First of all, thank you for your reply I understand of what you mean. I just need to ask you a quick question. My equation is actually an objective function is that make any difference? or it is still not allowed in optimization.

and again thank you for your answer. I will reconsider the equation.

It is not allowed even in the objective function. Also, and operator is not the problem.
If you can provide more details about your problem, maybe the users can help you better.

Are x and y variables somehow related to ord of set j? What does set j look like? Do you define x and y using some other constraints?
If you can provide a small example, that would be great.

I am sorry for my questions maybe it can be very basic but again I need to ask you that can i use parameter values for the summation limits? Is it possible? and I reviewed my model after your message and think about on my model. I tried to explain my model briefly. In this under conditions:
i,a truck
j store type
k time period
y(i) represents the first store to truck visit,
x(i,k) represents the number of stores truck i must visit at time k,
alpha(i) represents the last store to truck i visit,

x(i,k) depends on this equation x(i,k) = x(i,k-1)+new(i,k) - last(i,k)
x(i,k) bust be smaller or equal than “ma(i)”, this represents a truck can visit at most ma(i) but truck i can visit less.
relation between alpha(i) and y(i)
y(i) < alpha(a) or y(a)<alpha(i) I use Big M method and boolean variables to satisfies that.
r(j) distance of stores from the distribution centre.

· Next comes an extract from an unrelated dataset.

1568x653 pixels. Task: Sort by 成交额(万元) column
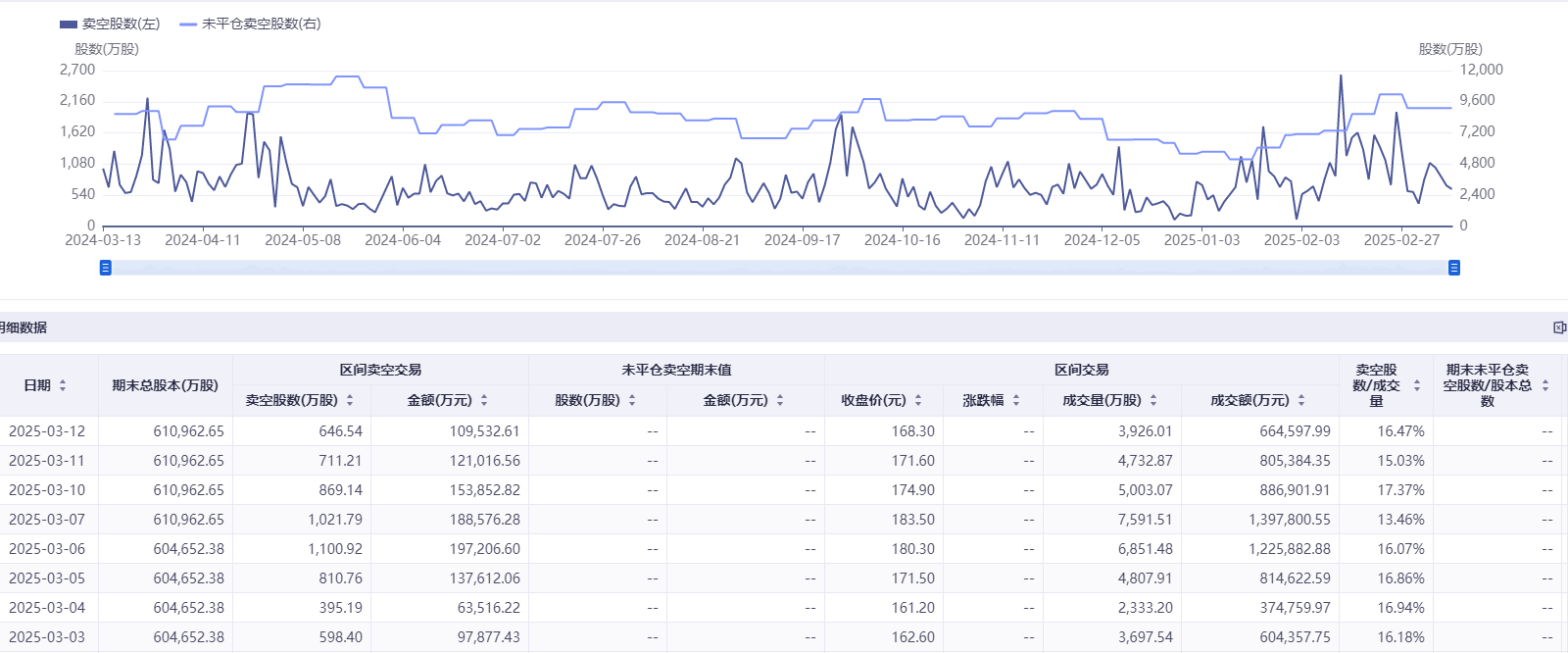tap(1301, 400)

I need to calculate the minimum travel distance for the trucks.
Store j’s are sorted so I want to ensure that truck i finds their own region such as 1-10 for truck 1 and 11-15 for truck2…

I hope I can explain what I wanted to do.

Thank you for everything. I wish all healthy days.
Best Regards,
Husam

It should be noted that x(i) and y(i) are general integer variables which makes this problem significantly challenging. I would suggest that you should consider a reformulation. It is often a best practice in such cases to find an existing formulation in the literature and then modifying it for your problem. One possible reformulation is as follows. This may not be the best way but just to make a point that alternative ways could be easier to model and solve.

In this case, we include binary variables such as y(j, i, k) which will be 1 if node j is visited by truck i in time period k. You can calculate the number of nodes that a truck should visit by using sum() instead of storing it in integer variables.

You can then define a positive variable d(i, j, k) which is 0 if y(i, j, k) is 0 and r(j) if y(i, j, k) is 1 using big-M formulation.
d(i, j,k) =l= M*y(i,j k);

You can then use d(i, j, k) to define your objective:
sum((i, j, k), d(i, j, k));

You can try to follow an existing formulation from the literature and then modify it for your case.

Hello Dear Atharv,
First of all, I would like to thank you for your reply.
I will try to reformulate this problem by following an existing formulation and modify for my problem.